In the listing that follows, the lines starting at the one containing "1568x473 pixels. How" and ending at the one containing "Open Run console" are to be returned exactly, both boundary lines included, and no others.

**********

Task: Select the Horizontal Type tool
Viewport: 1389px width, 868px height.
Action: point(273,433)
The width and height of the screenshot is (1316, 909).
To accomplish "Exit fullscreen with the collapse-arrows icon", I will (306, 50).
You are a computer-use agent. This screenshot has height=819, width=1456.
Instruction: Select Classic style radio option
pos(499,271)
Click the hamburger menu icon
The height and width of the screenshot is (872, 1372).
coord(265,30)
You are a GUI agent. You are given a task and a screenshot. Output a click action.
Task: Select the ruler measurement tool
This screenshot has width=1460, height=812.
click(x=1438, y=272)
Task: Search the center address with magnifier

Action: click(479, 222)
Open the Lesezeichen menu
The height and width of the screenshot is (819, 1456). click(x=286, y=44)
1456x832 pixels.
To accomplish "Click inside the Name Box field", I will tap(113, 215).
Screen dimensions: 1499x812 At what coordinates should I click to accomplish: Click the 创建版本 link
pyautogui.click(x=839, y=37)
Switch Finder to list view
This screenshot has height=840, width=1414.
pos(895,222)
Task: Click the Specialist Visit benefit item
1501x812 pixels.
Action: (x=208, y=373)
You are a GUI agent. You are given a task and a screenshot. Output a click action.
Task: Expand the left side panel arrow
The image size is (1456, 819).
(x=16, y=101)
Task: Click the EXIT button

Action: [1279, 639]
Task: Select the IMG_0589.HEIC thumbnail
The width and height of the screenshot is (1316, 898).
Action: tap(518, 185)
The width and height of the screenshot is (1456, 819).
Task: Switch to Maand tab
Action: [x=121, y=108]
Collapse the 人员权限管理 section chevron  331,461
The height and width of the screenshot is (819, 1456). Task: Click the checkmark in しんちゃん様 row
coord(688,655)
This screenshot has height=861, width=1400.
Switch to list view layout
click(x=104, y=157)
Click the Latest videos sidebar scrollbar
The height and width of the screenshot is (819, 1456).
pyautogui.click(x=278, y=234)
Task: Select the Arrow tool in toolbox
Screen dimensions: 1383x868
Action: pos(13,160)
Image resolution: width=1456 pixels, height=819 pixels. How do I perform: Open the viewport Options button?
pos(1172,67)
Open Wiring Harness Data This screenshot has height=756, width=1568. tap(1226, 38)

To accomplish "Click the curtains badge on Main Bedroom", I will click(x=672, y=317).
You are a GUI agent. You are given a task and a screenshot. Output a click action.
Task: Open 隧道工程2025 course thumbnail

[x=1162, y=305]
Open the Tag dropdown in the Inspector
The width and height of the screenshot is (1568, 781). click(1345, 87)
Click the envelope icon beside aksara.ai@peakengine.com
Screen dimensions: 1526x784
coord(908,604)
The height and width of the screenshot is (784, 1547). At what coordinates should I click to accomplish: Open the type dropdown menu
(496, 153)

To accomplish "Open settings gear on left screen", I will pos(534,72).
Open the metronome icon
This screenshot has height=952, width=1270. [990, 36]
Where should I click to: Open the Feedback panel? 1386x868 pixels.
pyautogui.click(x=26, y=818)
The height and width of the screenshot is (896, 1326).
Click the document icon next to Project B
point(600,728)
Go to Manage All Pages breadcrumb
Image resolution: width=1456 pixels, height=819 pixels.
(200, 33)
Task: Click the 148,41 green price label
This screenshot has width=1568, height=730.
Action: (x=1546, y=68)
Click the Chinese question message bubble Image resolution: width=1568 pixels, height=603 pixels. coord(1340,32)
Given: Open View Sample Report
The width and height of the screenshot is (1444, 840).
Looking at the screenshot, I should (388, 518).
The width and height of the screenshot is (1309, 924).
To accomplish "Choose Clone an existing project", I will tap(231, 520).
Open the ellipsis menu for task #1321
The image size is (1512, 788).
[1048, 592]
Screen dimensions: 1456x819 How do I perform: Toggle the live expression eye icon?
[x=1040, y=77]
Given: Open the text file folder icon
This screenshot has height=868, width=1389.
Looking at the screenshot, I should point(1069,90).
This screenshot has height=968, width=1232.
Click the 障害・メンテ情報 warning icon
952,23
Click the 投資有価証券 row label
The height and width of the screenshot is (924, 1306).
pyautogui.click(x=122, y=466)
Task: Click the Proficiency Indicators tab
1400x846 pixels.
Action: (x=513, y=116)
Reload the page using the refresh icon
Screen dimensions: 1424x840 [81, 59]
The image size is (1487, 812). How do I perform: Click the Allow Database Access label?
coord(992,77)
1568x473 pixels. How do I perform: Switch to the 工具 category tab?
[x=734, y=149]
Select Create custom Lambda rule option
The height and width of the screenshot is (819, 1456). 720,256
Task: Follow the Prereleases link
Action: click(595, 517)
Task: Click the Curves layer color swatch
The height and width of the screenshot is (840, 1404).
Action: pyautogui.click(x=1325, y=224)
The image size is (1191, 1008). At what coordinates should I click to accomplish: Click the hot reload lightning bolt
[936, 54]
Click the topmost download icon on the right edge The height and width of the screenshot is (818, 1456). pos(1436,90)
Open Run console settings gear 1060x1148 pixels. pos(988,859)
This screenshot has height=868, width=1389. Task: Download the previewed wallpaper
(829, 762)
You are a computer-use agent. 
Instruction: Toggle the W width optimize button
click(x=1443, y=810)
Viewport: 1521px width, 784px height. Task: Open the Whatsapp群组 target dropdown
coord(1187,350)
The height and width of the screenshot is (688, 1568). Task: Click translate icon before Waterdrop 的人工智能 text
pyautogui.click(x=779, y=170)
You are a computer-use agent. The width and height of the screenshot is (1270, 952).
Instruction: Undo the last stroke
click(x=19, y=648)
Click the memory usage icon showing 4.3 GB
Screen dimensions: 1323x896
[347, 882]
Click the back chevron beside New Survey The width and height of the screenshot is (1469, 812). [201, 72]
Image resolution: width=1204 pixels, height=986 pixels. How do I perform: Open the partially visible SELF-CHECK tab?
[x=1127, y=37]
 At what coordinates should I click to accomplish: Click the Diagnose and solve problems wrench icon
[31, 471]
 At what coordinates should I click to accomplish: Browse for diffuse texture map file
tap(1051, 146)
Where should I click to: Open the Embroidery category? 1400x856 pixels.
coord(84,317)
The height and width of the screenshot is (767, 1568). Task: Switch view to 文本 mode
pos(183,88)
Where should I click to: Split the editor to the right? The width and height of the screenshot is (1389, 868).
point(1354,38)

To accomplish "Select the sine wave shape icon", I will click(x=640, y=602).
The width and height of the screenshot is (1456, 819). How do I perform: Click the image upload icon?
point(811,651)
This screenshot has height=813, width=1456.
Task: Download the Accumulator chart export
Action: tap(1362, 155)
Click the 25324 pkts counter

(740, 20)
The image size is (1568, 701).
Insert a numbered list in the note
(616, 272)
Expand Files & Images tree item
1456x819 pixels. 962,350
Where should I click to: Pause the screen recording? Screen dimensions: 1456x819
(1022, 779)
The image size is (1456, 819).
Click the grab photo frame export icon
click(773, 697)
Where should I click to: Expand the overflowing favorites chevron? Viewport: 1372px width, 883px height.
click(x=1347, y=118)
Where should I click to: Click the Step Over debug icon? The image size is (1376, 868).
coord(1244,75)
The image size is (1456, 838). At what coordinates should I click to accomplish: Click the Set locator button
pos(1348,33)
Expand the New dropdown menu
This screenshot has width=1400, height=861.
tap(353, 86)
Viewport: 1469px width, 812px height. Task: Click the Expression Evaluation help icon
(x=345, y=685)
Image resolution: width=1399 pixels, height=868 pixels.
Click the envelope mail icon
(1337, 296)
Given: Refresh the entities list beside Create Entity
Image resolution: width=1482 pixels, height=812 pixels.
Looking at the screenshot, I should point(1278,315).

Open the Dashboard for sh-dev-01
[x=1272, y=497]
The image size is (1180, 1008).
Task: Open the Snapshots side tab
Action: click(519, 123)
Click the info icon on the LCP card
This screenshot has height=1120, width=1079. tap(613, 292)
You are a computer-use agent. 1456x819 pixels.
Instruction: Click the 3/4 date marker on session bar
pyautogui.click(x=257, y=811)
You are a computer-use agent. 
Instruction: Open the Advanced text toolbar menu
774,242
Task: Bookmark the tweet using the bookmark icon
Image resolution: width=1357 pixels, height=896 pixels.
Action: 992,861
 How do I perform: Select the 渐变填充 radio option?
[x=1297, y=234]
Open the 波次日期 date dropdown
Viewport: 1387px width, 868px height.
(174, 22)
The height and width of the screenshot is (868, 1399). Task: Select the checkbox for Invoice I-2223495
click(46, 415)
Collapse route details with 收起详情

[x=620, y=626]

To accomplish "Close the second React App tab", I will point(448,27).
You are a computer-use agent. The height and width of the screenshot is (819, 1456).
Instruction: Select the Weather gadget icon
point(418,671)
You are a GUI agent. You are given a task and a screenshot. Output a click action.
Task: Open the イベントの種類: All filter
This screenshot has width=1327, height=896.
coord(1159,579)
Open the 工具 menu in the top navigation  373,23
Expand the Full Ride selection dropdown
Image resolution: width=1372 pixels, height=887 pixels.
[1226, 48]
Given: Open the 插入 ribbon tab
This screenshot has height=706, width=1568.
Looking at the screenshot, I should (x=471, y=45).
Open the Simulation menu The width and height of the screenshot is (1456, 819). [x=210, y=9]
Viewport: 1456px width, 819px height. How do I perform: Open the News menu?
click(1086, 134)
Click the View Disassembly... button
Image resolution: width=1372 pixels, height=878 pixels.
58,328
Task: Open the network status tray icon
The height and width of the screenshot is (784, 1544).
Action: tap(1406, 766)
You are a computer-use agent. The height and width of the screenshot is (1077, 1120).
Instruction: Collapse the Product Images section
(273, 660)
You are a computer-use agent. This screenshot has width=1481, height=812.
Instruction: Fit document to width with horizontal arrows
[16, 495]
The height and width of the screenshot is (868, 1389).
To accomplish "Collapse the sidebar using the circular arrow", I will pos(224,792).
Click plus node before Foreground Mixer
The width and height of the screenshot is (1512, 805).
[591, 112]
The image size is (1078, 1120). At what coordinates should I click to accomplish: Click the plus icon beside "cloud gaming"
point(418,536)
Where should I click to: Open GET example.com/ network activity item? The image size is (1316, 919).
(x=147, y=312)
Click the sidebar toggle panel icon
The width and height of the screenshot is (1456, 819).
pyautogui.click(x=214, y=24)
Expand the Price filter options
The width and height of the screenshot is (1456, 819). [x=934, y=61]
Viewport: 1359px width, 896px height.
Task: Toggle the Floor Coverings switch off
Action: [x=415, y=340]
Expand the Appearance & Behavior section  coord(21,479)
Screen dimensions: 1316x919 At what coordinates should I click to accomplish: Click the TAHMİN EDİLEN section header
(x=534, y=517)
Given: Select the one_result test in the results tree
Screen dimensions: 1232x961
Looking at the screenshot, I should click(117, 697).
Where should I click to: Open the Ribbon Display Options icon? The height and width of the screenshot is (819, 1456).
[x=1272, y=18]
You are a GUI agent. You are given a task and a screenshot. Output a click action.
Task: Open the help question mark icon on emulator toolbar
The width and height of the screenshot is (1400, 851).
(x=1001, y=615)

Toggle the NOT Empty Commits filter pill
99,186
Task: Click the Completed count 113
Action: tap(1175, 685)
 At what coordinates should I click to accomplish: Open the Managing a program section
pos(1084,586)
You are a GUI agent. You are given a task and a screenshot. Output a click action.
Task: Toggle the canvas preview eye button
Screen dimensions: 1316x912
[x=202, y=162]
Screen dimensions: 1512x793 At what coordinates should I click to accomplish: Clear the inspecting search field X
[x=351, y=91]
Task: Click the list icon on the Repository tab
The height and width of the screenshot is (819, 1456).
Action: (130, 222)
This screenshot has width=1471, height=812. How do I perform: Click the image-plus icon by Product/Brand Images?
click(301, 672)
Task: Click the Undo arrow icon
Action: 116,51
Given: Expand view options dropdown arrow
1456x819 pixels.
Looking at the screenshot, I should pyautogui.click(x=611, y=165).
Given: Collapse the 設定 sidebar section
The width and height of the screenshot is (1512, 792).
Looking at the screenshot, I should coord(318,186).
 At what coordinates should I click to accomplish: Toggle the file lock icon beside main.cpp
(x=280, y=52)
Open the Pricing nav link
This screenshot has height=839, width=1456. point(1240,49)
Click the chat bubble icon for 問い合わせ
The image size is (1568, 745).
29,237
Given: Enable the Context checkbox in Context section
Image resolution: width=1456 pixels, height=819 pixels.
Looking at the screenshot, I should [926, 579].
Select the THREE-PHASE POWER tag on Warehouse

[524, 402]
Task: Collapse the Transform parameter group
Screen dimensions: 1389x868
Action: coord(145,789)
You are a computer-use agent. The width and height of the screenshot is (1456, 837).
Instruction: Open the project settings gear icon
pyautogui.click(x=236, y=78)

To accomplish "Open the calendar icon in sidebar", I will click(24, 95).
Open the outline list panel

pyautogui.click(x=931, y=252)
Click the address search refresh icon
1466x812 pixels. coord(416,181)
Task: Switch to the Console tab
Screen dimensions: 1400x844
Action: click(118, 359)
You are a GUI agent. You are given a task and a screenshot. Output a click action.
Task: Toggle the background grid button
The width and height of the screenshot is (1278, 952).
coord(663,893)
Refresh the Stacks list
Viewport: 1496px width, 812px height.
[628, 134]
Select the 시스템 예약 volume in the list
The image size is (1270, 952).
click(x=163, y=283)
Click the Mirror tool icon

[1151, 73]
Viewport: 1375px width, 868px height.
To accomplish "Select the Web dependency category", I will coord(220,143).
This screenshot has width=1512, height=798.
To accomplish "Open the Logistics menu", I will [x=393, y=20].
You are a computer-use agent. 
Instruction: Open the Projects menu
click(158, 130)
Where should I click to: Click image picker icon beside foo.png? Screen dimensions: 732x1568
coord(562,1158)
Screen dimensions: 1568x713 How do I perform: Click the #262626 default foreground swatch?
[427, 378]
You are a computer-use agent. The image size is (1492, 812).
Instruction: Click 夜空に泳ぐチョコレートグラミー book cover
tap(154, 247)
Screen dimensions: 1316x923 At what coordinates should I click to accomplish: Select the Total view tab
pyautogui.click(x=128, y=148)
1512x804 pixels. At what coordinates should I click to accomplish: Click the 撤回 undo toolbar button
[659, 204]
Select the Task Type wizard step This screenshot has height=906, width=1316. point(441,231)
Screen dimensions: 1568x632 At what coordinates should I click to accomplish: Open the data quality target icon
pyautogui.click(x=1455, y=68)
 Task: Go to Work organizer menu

**********

Answer area:
1568x473 pixels. How do I perform: Switch to the 工具 category tab?
[x=734, y=149]
Select Create custom Lambda rule option
The height and width of the screenshot is (819, 1456). 720,256
Task: Follow the Prereleases link
Action: click(595, 517)
Task: Click the Curves layer color swatch
The height and width of the screenshot is (840, 1404).
Action: pyautogui.click(x=1325, y=224)
The image size is (1191, 1008). At what coordinates should I click to accomplish: Click the hot reload lightning bolt
[936, 54]
Click the topmost download icon on the right edge The height and width of the screenshot is (818, 1456). pos(1436,90)
Open Run console settings gear 1060x1148 pixels. pos(988,859)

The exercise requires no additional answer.